───── ENTRIES
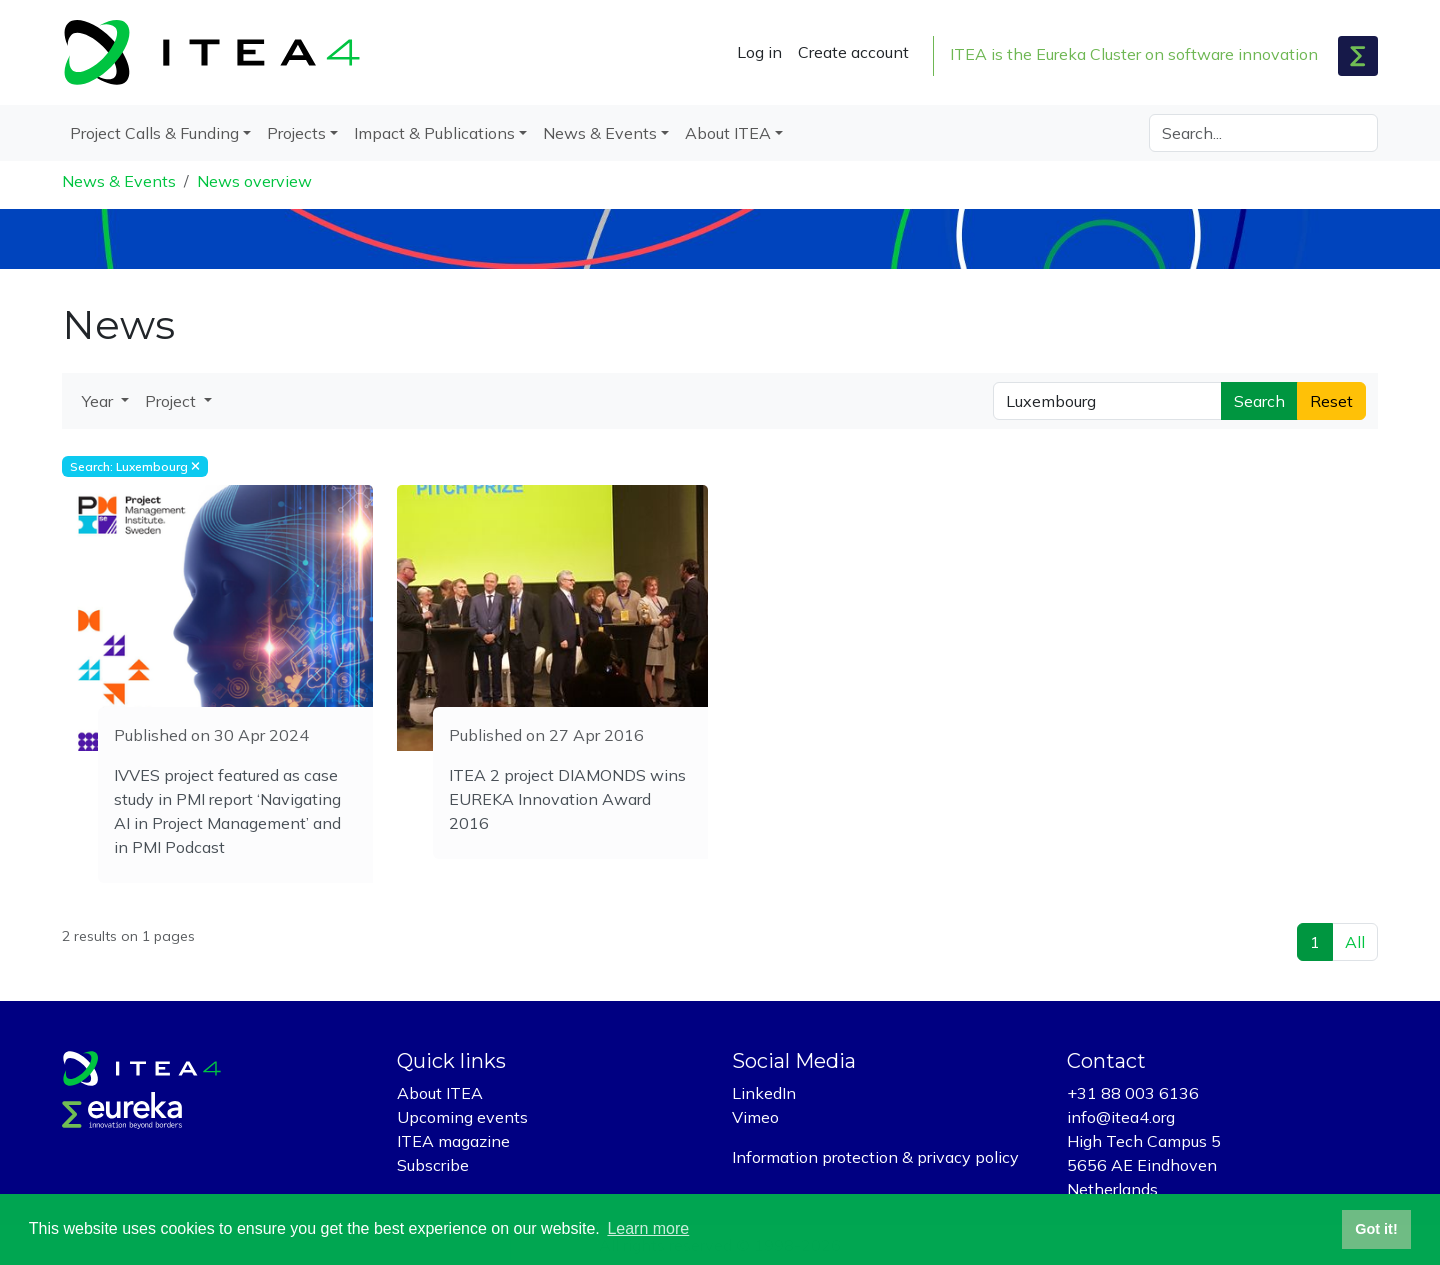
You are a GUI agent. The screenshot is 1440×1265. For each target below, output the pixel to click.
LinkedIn (764, 1093)
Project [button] (172, 401)
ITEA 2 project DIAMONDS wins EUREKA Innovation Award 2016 (567, 799)
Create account (853, 52)
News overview (254, 181)
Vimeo (755, 1117)
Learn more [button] (648, 1228)
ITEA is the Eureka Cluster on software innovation (1134, 54)
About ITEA (440, 1093)
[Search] (1263, 133)
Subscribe (433, 1165)
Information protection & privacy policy (875, 1157)
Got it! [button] (1376, 1229)
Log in (759, 52)
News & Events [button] (600, 133)
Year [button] (99, 401)
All (1355, 942)
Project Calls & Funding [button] (154, 133)
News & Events (119, 181)
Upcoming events (462, 1117)
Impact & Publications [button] (434, 133)
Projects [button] (296, 133)
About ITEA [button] (728, 133)
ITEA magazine (453, 1141)
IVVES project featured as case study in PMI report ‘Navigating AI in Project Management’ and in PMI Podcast (227, 811)
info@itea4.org (1121, 1117)
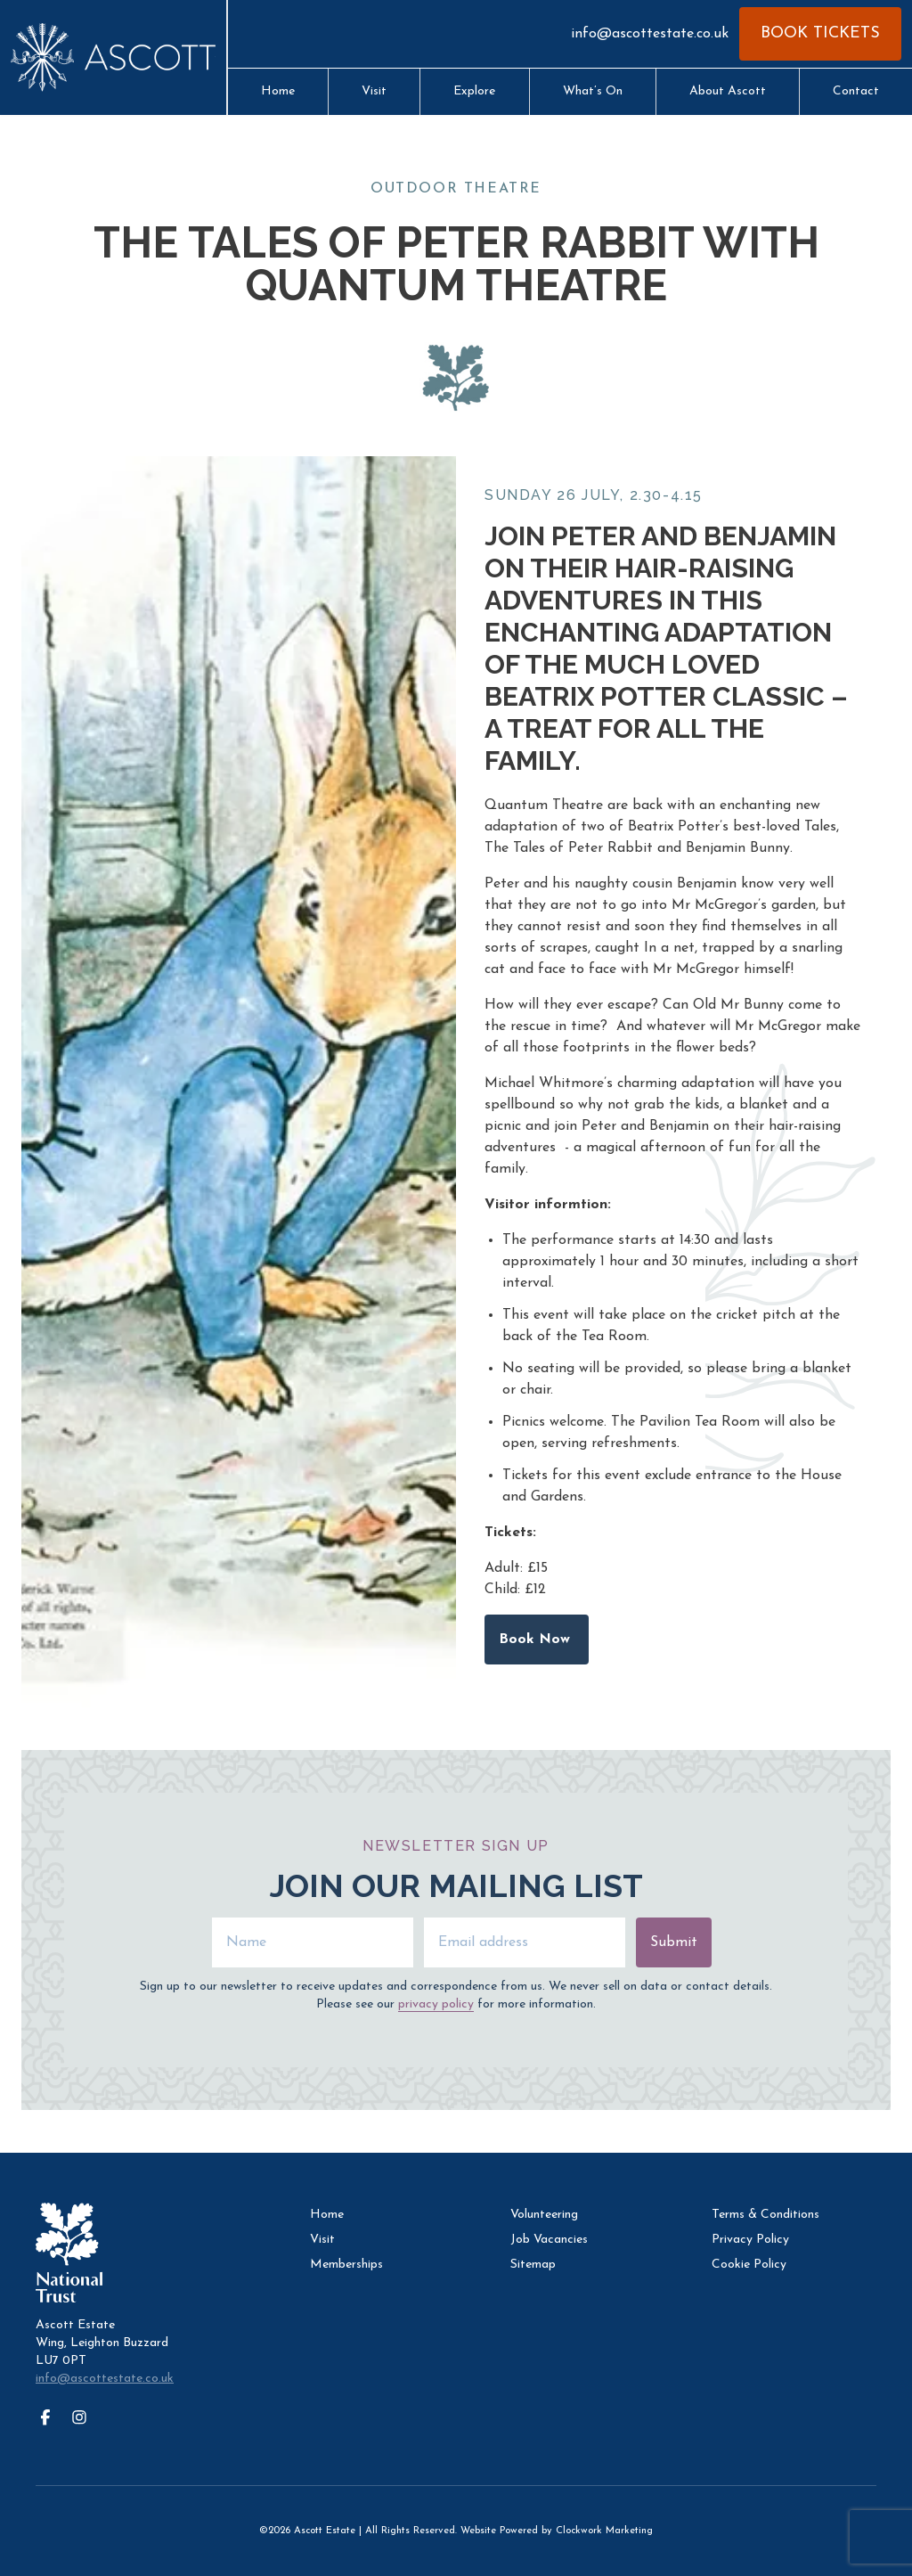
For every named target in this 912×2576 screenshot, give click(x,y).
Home (278, 91)
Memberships (346, 2264)
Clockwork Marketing (604, 2531)
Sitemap (533, 2264)
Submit (673, 1942)
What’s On (593, 91)
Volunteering (544, 2214)
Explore (474, 91)
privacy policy (436, 2004)
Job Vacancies (549, 2239)
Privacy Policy (750, 2239)
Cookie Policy (749, 2264)
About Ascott (727, 91)
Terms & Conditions (765, 2214)
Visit (374, 91)
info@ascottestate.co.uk (650, 34)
──────────
> _WHAT YOU SHOULD DO_: Can you output every line of the material above as a JSON list of strings, one string per line, with blank lines and the pictures left out?

> _TASK RESPONSE_:
[
  "You are a GUI agent. The screenshot is 1440×1265. For each target below, output the pixel to click.",
  "LinkedIn (764, 1093)",
  "Project [button] (172, 401)",
  "ITEA 2 project DIAMONDS wins EUREKA Innovation Award 2016 (567, 799)",
  "Create account (853, 52)",
  "News overview (254, 181)",
  "Vimeo (755, 1117)",
  "Learn more [button] (648, 1228)",
  "ITEA is the Eureka Cluster on software innovation (1134, 54)",
  "About ITEA (440, 1093)",
  "[Search] (1263, 133)",
  "Subscribe (433, 1165)",
  "Information protection & privacy policy (875, 1157)",
  "Got it! [button] (1376, 1229)",
  "Log in (759, 52)",
  "News & Events [button] (600, 133)",
  "Year [button] (99, 401)",
  "All (1355, 942)",
  "Project Calls & Funding [button] (154, 133)",
  "News & Events (119, 181)",
  "Upcoming events (462, 1117)",
  "Impact & Publications [button] (434, 133)",
  "Projects [button] (296, 133)",
  "About ITEA [button] (728, 133)",
  "ITEA magazine (453, 1141)",
  "IVVES project featured as case study in PMI report ‘Navigating AI in Project Management’ and in PMI Podcast (227, 811)",
  "info@itea4.org (1121, 1117)",
  "For every named target in this 912×2576 screenshot, give click(x,y).",
  "Home (278, 91)",
  "Memberships (346, 2264)",
  "Clockwork Marketing (604, 2531)",
  "Sitemap (533, 2264)",
  "Submit (673, 1942)",
  "What’s On (593, 91)",
  "Volunteering (544, 2214)",
  "Explore (474, 91)",
  "privacy policy (436, 2004)",
  "Job Vacancies (549, 2239)",
  "Privacy Policy (750, 2239)",
  "Cookie Policy (749, 2264)",
  "About Ascott (727, 91)",
  "Terms & Conditions (765, 2214)",
  "Visit (374, 91)",
  "info@ascottestate.co.uk (650, 34)"
]